▶ Exercise prompt
In the records below, find the lines that include "field" and copy each.

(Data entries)
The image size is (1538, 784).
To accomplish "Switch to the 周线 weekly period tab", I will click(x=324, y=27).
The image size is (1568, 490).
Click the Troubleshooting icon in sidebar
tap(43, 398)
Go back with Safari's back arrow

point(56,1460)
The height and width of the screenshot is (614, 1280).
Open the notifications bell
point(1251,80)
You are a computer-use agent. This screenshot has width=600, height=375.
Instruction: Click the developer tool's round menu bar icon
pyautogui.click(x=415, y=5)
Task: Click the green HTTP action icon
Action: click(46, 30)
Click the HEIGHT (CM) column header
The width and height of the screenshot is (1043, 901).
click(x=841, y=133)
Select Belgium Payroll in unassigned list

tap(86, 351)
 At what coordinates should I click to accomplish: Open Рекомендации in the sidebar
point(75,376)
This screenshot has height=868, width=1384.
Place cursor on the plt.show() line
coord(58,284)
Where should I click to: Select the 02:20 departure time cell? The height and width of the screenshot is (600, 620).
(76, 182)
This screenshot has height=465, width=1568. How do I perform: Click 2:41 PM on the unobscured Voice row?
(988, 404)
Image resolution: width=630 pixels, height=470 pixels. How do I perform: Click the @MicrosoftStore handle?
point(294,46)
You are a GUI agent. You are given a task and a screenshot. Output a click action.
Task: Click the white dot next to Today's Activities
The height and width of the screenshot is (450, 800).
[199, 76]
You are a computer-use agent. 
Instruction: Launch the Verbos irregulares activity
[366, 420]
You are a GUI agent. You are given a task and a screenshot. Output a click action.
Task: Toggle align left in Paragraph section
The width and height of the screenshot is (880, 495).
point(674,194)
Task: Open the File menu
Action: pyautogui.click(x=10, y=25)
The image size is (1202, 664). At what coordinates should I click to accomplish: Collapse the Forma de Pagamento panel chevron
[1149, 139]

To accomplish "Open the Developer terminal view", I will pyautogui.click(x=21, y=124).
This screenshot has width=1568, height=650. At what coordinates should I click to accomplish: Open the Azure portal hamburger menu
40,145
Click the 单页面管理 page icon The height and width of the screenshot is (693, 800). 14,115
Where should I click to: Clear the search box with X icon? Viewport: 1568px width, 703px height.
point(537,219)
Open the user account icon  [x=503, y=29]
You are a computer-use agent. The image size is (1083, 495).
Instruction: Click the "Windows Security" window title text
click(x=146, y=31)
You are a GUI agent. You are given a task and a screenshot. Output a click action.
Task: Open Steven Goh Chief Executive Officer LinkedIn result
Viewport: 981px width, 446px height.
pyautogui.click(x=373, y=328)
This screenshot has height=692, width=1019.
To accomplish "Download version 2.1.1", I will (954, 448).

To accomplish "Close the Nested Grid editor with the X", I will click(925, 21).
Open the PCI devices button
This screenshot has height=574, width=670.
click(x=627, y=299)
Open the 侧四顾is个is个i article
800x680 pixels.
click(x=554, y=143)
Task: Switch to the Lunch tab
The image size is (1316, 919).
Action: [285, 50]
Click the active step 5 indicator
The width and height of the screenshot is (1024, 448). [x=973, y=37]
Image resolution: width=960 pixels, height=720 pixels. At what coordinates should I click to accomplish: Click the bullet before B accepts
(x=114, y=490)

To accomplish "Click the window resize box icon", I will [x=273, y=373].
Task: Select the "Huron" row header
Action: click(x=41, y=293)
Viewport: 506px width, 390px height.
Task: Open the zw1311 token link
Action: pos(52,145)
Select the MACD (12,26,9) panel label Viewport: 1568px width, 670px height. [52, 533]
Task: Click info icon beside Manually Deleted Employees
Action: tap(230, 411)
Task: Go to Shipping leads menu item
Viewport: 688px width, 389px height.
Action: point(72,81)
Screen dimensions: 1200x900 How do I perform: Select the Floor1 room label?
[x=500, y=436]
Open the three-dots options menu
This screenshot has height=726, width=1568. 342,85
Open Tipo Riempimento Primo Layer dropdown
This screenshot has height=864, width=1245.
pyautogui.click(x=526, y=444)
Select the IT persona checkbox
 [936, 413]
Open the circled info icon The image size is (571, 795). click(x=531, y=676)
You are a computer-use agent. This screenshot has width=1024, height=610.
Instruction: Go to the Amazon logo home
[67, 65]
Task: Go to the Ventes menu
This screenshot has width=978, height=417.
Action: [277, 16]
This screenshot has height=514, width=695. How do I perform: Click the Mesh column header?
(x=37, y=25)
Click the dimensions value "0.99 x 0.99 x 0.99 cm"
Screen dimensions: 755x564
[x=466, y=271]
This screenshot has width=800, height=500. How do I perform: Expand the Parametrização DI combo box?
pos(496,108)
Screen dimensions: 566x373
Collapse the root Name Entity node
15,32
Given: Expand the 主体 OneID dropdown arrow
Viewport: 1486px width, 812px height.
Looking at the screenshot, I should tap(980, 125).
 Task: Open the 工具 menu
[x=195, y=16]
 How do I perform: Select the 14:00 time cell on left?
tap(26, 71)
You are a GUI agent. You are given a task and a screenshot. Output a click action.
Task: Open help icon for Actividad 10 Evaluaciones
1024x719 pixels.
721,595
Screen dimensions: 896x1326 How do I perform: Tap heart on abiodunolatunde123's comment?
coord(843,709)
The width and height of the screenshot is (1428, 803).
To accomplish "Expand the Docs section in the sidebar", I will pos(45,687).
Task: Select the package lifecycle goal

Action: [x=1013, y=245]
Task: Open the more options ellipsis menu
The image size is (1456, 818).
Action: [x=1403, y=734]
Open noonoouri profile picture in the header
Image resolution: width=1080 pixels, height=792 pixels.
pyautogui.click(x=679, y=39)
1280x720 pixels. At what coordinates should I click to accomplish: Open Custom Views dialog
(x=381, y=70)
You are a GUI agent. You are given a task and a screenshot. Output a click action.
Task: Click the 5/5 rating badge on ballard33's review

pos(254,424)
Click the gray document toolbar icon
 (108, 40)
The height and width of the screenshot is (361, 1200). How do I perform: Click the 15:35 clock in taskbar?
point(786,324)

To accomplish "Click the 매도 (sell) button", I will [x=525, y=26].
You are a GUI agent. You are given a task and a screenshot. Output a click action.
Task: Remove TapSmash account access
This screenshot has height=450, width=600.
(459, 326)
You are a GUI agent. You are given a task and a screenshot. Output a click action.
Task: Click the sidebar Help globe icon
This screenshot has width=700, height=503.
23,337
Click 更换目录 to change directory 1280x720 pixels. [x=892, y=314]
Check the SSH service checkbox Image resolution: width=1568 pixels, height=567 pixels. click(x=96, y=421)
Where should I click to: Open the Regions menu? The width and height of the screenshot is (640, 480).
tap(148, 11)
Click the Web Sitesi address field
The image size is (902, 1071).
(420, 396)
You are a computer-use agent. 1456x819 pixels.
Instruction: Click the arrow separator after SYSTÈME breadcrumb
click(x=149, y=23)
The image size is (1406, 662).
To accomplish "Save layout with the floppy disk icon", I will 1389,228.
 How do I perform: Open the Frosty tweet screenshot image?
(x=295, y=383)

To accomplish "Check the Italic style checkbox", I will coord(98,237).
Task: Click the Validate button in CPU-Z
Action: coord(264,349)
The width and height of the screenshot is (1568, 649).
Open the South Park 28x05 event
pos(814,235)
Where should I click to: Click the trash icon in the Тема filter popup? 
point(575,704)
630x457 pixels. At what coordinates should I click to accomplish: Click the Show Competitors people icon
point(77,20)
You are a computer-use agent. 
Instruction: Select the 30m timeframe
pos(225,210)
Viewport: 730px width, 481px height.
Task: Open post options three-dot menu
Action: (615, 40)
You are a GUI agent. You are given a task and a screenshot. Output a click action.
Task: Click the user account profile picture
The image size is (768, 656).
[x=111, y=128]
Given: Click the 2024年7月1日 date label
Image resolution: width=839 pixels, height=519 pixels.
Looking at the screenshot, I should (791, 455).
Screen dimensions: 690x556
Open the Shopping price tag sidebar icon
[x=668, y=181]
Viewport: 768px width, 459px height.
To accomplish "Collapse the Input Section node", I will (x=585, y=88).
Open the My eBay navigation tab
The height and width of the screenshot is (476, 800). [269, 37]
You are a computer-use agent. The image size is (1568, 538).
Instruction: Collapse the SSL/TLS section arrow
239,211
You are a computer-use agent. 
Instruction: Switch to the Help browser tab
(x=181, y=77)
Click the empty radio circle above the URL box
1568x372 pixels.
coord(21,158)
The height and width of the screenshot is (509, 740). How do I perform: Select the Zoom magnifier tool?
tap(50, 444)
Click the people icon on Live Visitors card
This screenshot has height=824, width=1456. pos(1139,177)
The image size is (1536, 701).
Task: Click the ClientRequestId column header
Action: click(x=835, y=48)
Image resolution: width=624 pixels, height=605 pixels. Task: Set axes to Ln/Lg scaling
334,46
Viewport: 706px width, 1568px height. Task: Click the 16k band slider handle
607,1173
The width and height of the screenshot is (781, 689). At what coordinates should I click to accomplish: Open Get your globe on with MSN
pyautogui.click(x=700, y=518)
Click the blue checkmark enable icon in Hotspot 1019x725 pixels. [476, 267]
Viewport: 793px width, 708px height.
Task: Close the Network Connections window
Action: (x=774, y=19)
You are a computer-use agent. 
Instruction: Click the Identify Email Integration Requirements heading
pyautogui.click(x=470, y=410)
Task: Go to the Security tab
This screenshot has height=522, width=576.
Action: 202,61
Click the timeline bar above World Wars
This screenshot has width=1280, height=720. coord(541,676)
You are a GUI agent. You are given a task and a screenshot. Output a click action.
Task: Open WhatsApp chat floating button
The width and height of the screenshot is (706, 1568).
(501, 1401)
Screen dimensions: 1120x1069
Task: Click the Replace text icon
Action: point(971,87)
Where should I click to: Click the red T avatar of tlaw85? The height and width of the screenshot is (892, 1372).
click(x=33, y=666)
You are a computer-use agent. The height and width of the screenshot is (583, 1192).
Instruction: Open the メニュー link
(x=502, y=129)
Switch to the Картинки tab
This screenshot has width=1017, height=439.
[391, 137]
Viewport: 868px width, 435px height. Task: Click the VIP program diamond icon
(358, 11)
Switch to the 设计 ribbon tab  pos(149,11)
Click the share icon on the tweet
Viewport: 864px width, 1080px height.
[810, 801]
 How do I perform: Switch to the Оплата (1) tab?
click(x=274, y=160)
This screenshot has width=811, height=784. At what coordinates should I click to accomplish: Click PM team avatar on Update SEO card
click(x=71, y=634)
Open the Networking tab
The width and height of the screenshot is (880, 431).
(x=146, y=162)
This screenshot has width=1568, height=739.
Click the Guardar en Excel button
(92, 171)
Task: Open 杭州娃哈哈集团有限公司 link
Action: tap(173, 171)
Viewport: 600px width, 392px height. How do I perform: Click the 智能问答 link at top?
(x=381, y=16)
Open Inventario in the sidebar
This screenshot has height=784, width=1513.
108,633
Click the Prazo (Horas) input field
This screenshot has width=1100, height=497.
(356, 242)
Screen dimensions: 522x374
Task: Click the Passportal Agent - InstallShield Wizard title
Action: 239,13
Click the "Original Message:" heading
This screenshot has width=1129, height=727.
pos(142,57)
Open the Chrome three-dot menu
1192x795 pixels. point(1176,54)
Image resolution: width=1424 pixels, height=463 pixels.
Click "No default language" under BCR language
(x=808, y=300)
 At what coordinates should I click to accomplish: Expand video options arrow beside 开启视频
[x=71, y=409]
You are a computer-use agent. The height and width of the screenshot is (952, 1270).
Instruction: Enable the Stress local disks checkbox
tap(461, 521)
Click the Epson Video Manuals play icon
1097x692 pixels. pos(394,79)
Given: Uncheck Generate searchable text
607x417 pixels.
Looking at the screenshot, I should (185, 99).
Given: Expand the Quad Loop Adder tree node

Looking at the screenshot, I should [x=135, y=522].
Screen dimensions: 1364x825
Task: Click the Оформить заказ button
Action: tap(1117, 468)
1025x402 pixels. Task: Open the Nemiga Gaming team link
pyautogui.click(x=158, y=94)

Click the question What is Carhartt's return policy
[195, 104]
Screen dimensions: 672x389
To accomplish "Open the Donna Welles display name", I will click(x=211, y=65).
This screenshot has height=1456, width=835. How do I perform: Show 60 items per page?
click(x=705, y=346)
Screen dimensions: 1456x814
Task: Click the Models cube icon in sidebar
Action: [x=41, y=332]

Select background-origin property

▶ Expected answer
Click the Web Sitesi address field
Click the Prazo (Horas) input field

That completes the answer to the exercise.